I want to know what lies ahead. I am impatient. I cannot see around the bend in this road called grief and lately it has really been frustrating.
I went on a road trip to visit my dear extended family “down south”. It was hard to determine if I was ready for this trip or not as grief has had a tight grip on me lately. Finally, I decided to go and my sister and I packed up her van for the long drive. We arrived at our destination, unpacked the van, and then went to visit our Aunt who lives a short distance away. On the way, we encountered a curve in the road that fronted a cemetery. It was such a sharp curve that you had to slow down or risk missing the curve altogether and ending up in the ditch, or worse yet, into the cemetery itself. We traveled this road several times during our visit and each time we approached that curve and slowed down, I stared into that cemetery. And my thoughts lingered there with those silent head stones. As much as I wanted to see the road ahead I couldn’t. The curve was too sharp. And even though I knew the road would straighten out, I couldn’t see it. And that cemetery reminded of my grief. And it happened…every…time.
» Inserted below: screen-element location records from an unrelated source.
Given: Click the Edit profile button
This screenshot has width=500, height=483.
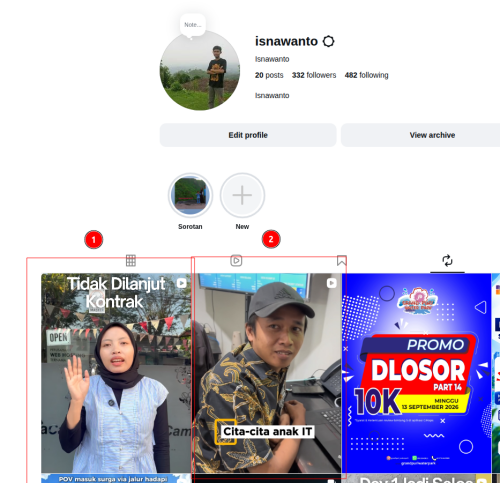Looking at the screenshot, I should coord(248,135).
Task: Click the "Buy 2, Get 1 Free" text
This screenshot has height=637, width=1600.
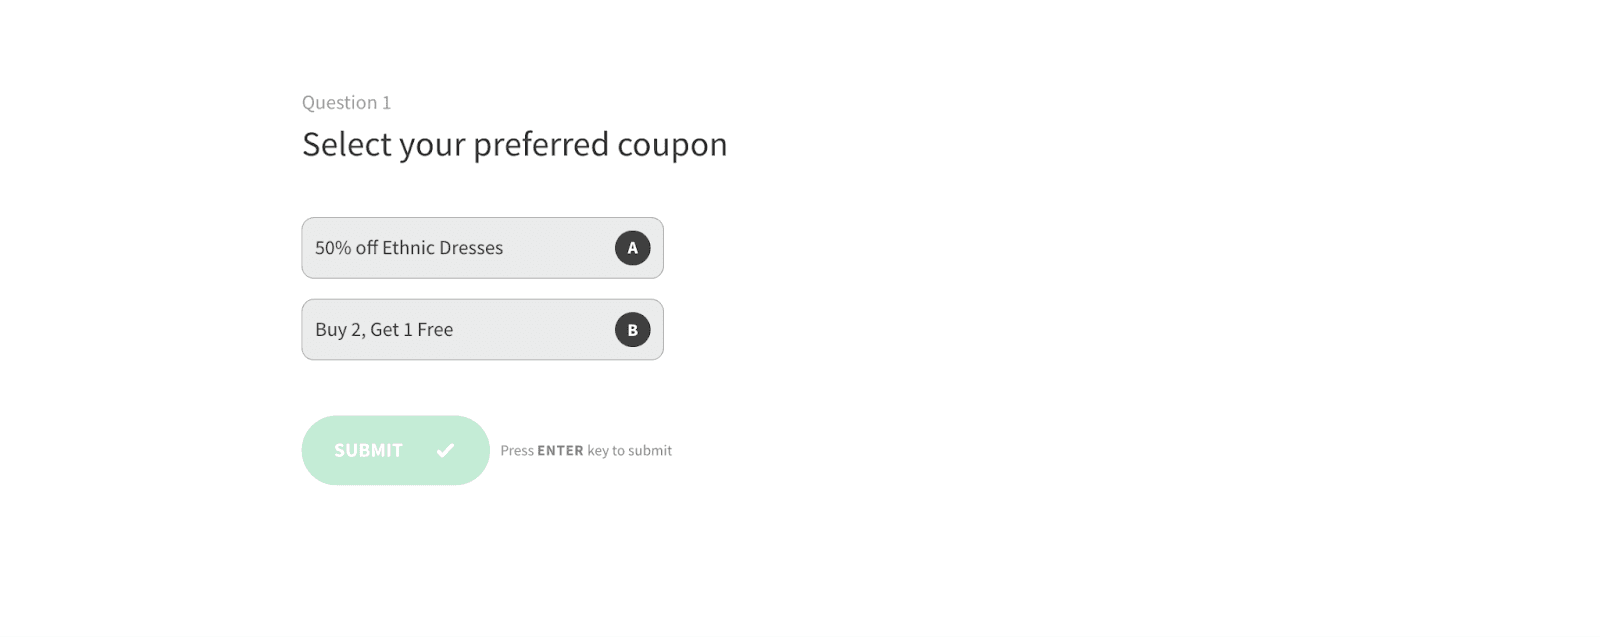Action: point(384,330)
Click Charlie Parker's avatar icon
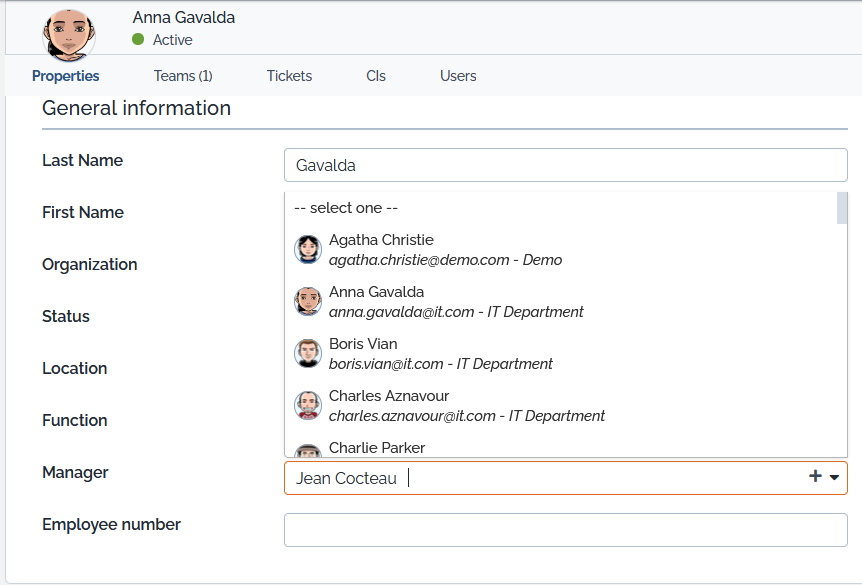The image size is (862, 585). click(x=308, y=451)
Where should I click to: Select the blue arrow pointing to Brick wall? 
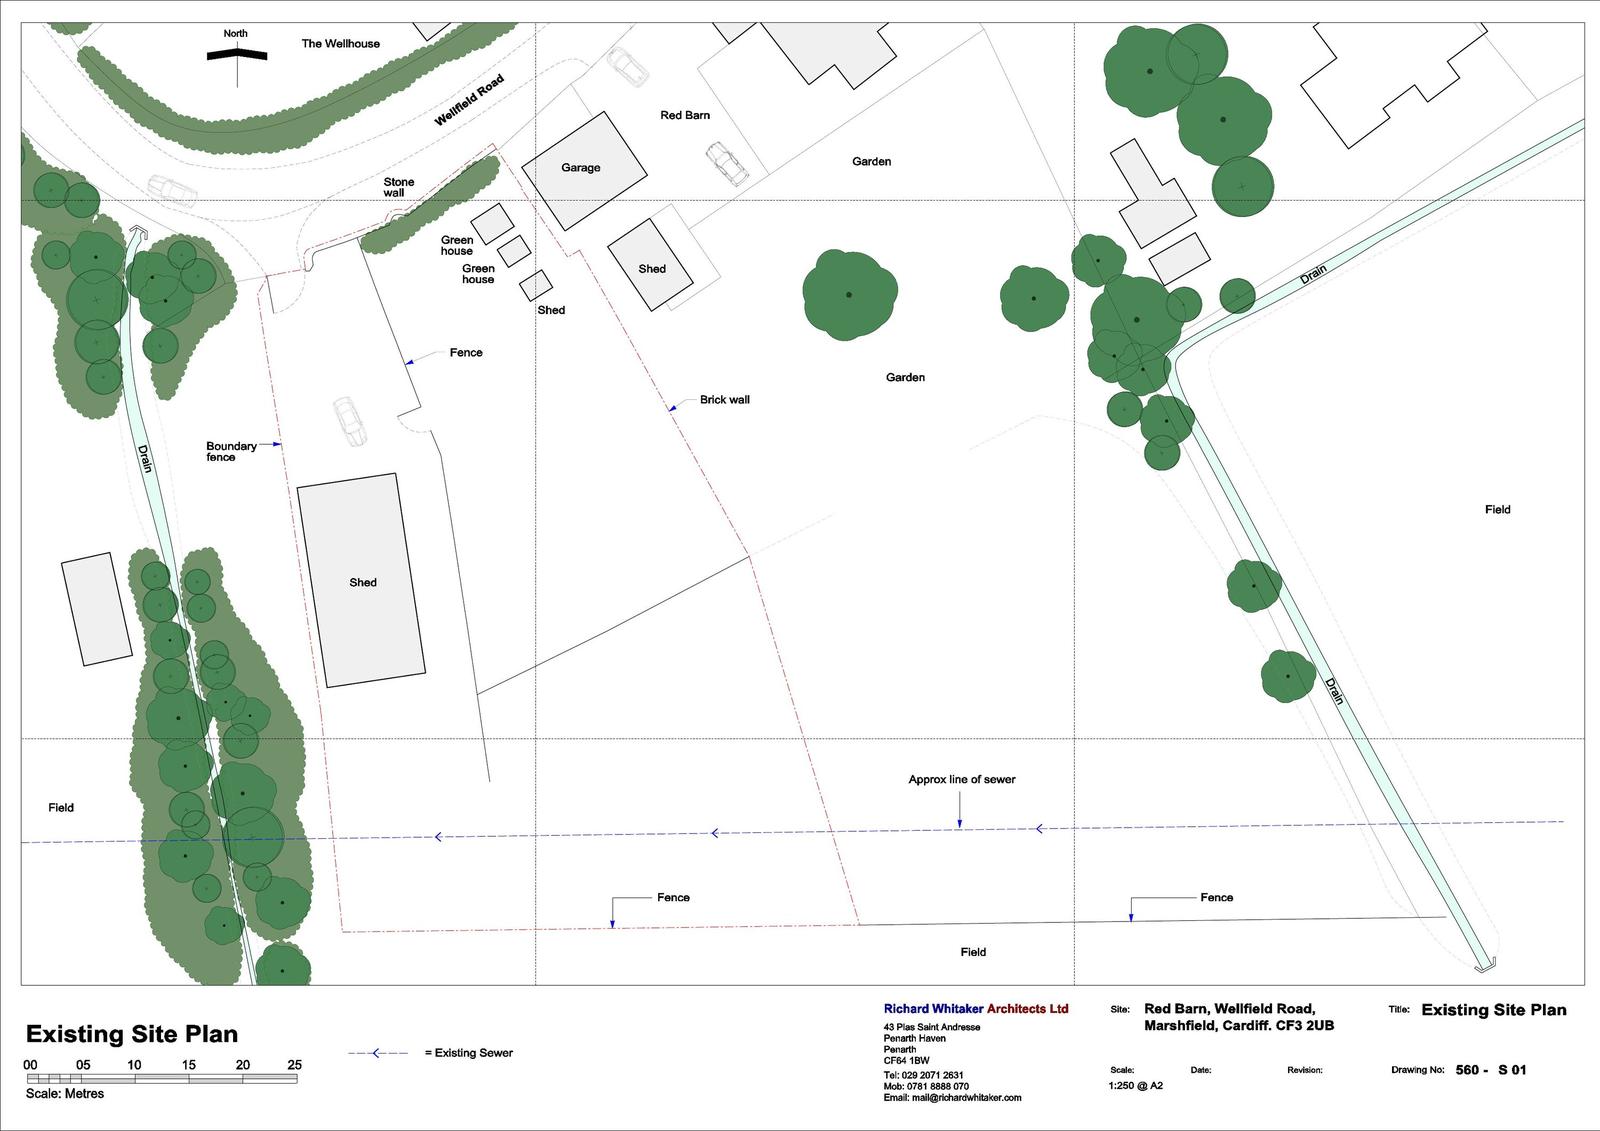tap(674, 406)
That is how my grief journey has been going lately. I have had this urge to speed up, to get busy. Very busy. I am already tired of this thing called grief. I am tired of not knowing what my life is going to look like “down the road”. Every day I wake up and grief is there. Each night grief tucks me in. I am tired of every day having to do something in a new or different way. Everything I do takes time. Nothing gets done quickly. Nothing is familiar. Relationships feel awkward. I want things to be settled. But they aren’t. And then I wonder…will they ever be? As much as I want to speed up, to strive to make sense of things, to straighten out the crooked road of this thing called grief, I find that I cannot do it. So the grief remains. And then when I finally come to the end of myself, the still, quiet Voice takes over, urging me to let go of the striving. To slow down. To let go of trying to control the future. To slow down. I don’t know what my life will look like in three, six, or nine months from now. I don’t know where I will find a job…or which of my relationships will grow through this season. Again, I am reminded to slow down.
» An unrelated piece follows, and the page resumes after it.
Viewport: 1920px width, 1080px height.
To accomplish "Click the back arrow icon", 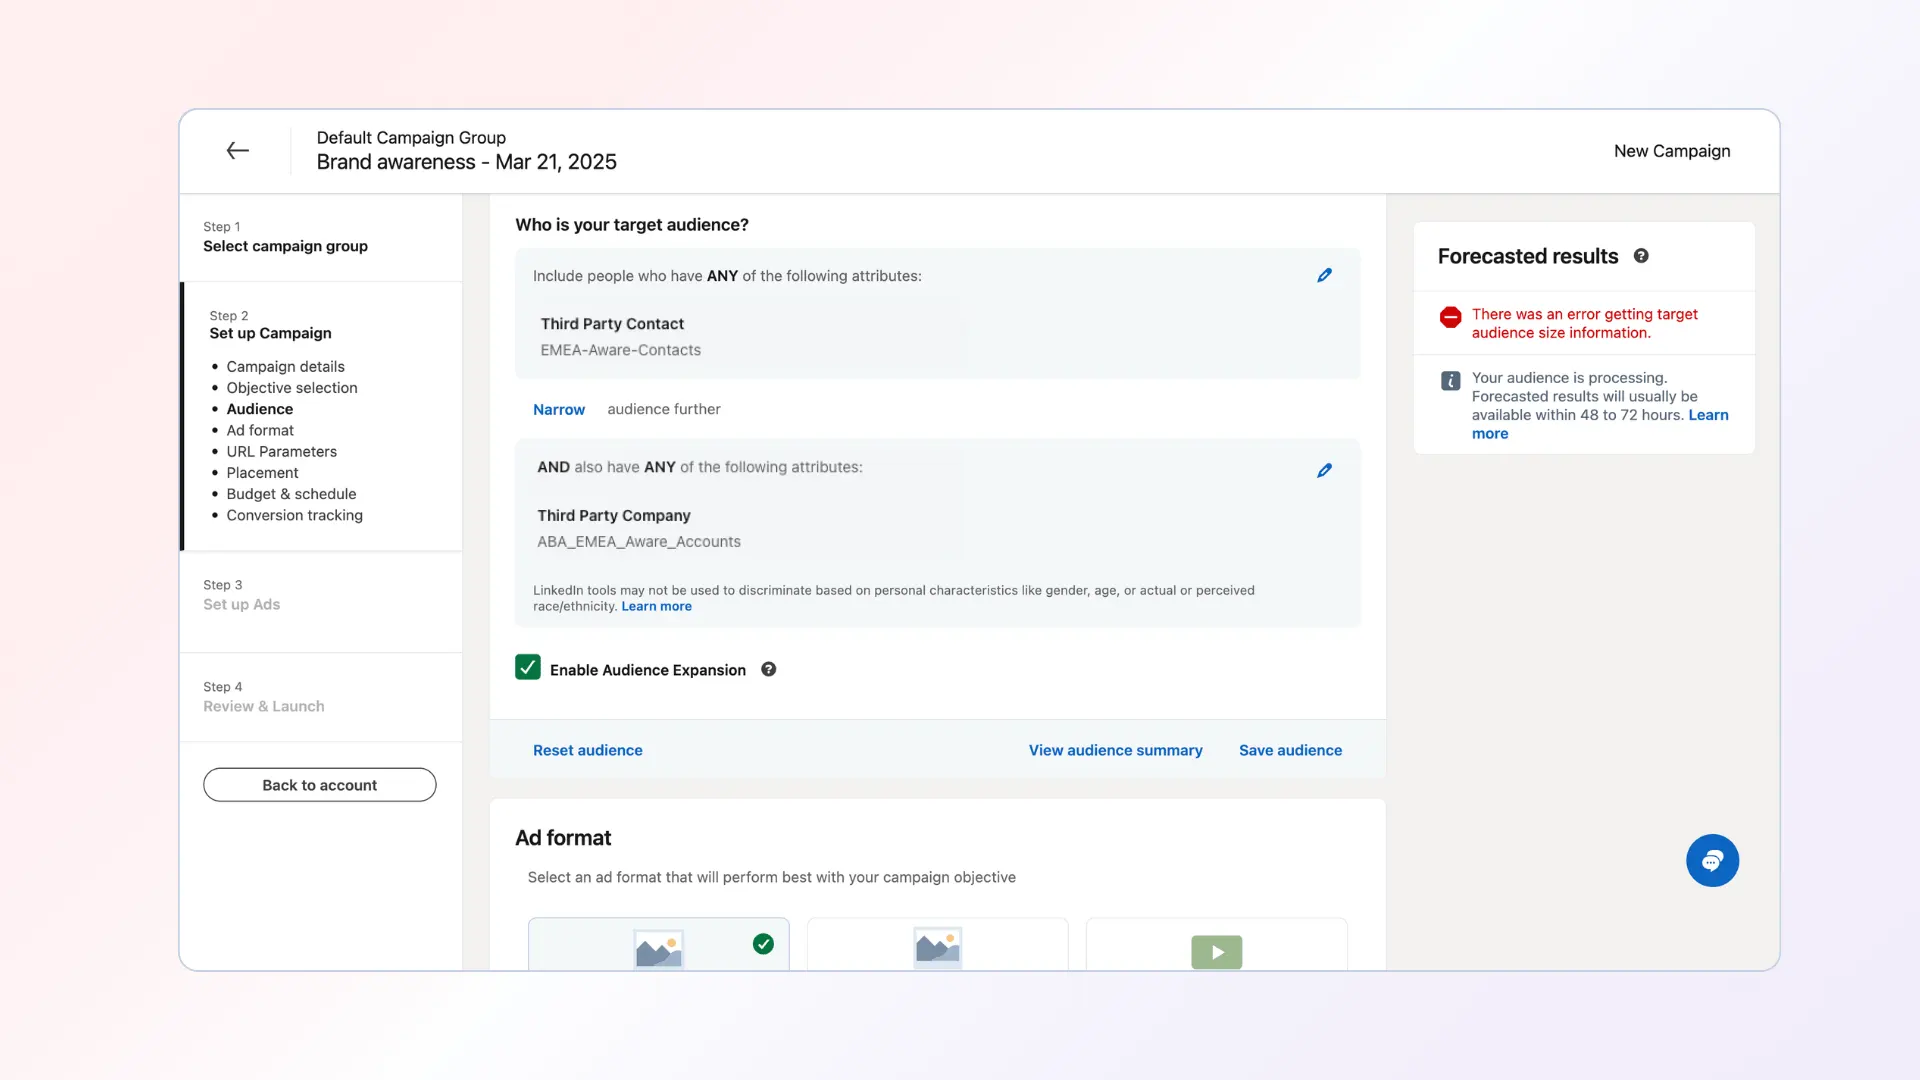I will 237,151.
“I will instruct you (says the Lord) and guide you along the best pathway for your life; I will advise you and watch your progress.” Psalm 32:8
“The Lord will work out His plans for my life – for your lovingkindness, Lord, continues forever.” Psalm 138:8
He is with me. I do not have to do this alone. And so in the meantime, I learn to give grief the time and attention it needs. I let go of the tomorrows. And in doing so, my heart is slowly mended by the One who understands grief, who has the power to heal.
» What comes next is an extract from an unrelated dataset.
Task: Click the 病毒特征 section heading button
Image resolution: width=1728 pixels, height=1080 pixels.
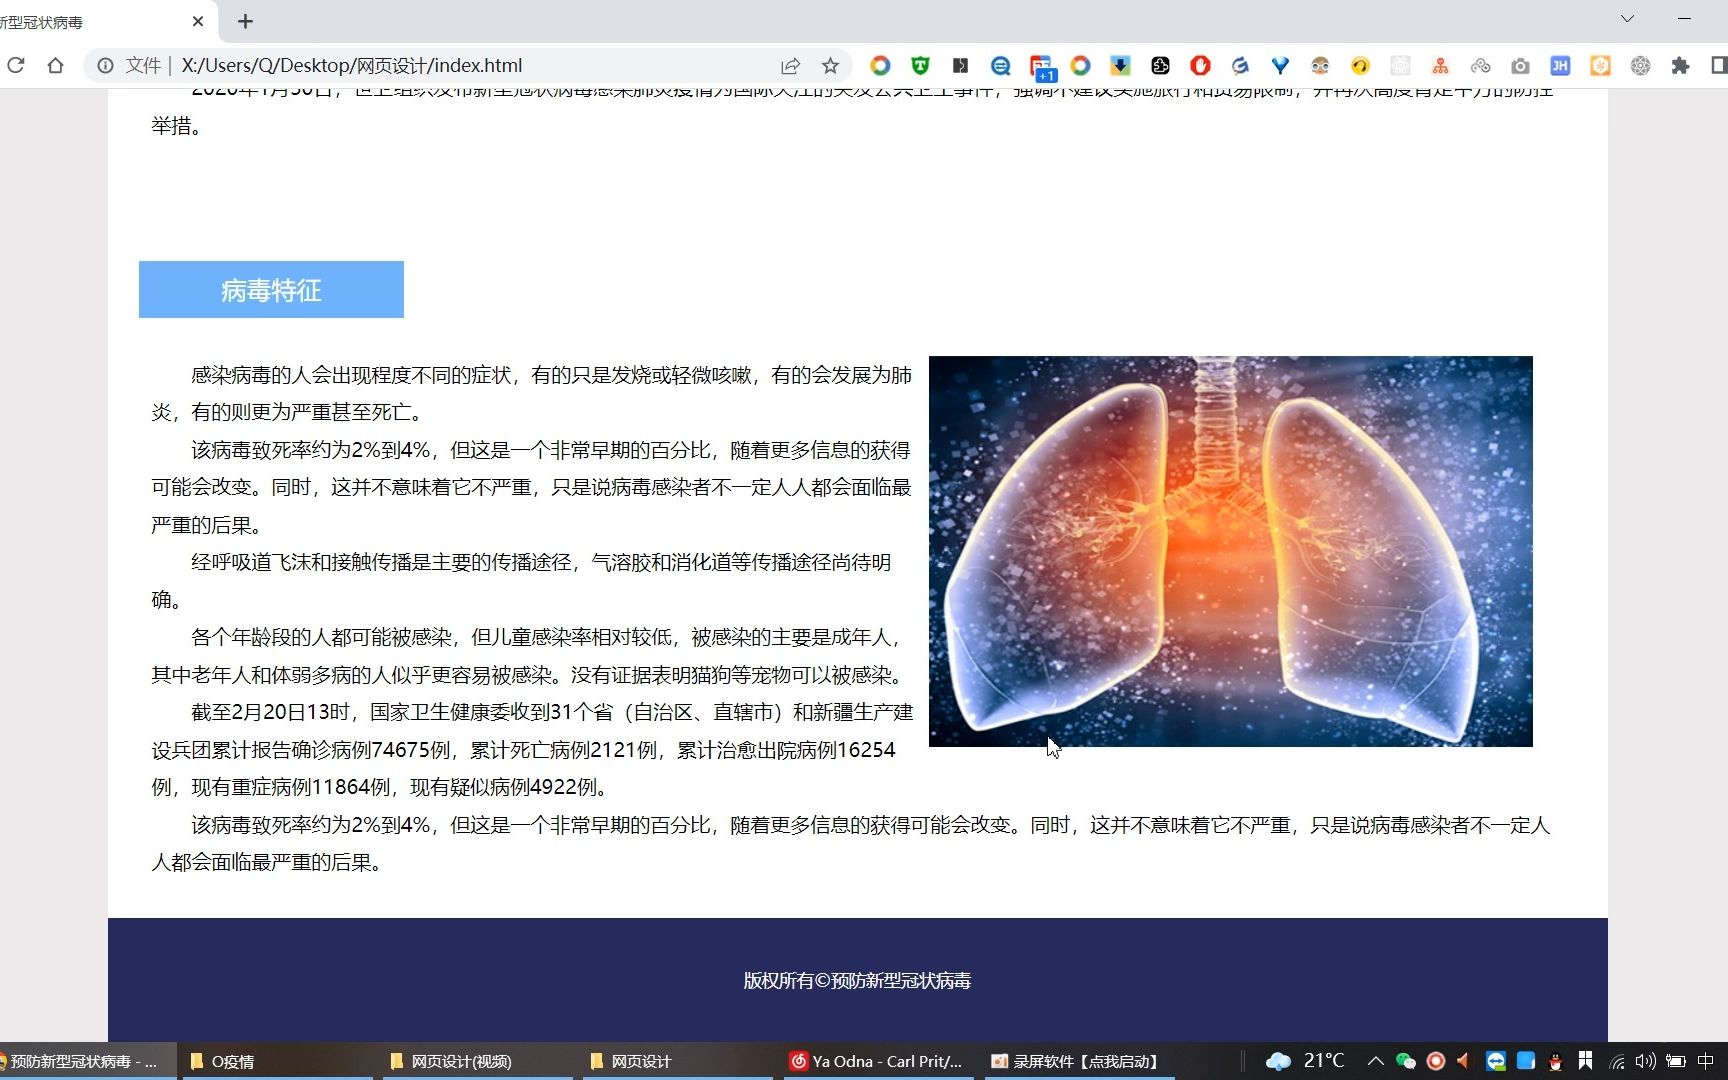Action: coord(270,290)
“He heals the broken-hearted, binding up their wounds.” Psalm 147:3
And I learn to trust Jesus on a deeper level. And our relationship grows because I know He will be with me all the way. He is the One who will help me find my way. This gives me great hope. Hope that I will make it around the curve and the road will eventually straighten out. Not because I’ve made it so, but because He has taken me by the hand and has walked me through it all. And so the frustration dissolves and peace invades. Thank God.